Accelerators: Sparking Innovation and Transdisciplinary Team Science in Disparities Research
- PMID: 28241508
- PMCID: PMC5369061
- DOI: 10.3390/ijerph14030225
Accelerators: Sparking Innovation and Transdisciplinary Team Science in Disparities Research
Abstract
Development and implementation of effective, sustainable, and scalable interventions that advance equity could be propelled by innovative and inclusive partnerships. Readied catalytic frameworks that foster communication, collaboration, a shared vision, and transformative translational research across scientific and non-scientific divides are needed to foster rapid generation of novel solutions to address and ultimately eliminate disparities. To achieve this, we transformed and expanded a community-academic board into a translational science board with members from public, academic and private sectors. Rooted in team science, diverse board experts formed topic-specific "accelerators", tasked with collaborating to rapidly generate new ideas, questions, approaches, and projects comprising patients, advocates, clinicians, researchers, funders, public health and industry leaders.
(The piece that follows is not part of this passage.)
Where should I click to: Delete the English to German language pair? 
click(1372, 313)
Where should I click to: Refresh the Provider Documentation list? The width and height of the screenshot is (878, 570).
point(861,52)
We began with four accelerators-digital health, big data, genomics and environmental health-and were rapidly able to respond to funding opportunities, transform new ideas into clinical and community programs, generate new, accessible, actionable data, and more efficiently and effectively conduct research. This innovative model has the power to maximize research quality and efficiency, improve patient care and engagement, optimize data democratization and dissemination among target populations, contribute to policy, and lead to systems changes needed to address the root causes of disparities.
Keywords: accelerator; big data; community engagement; digital health; disparities; environmental health; genomics; team science; translational research.
Conflict of interest statement
The authors declare no conflict of interest and the funding sponsors had no role in the design of the study; in the collection, analyses, or interpretation of data; in the writing of the manuscript, and in the decision to publish the results.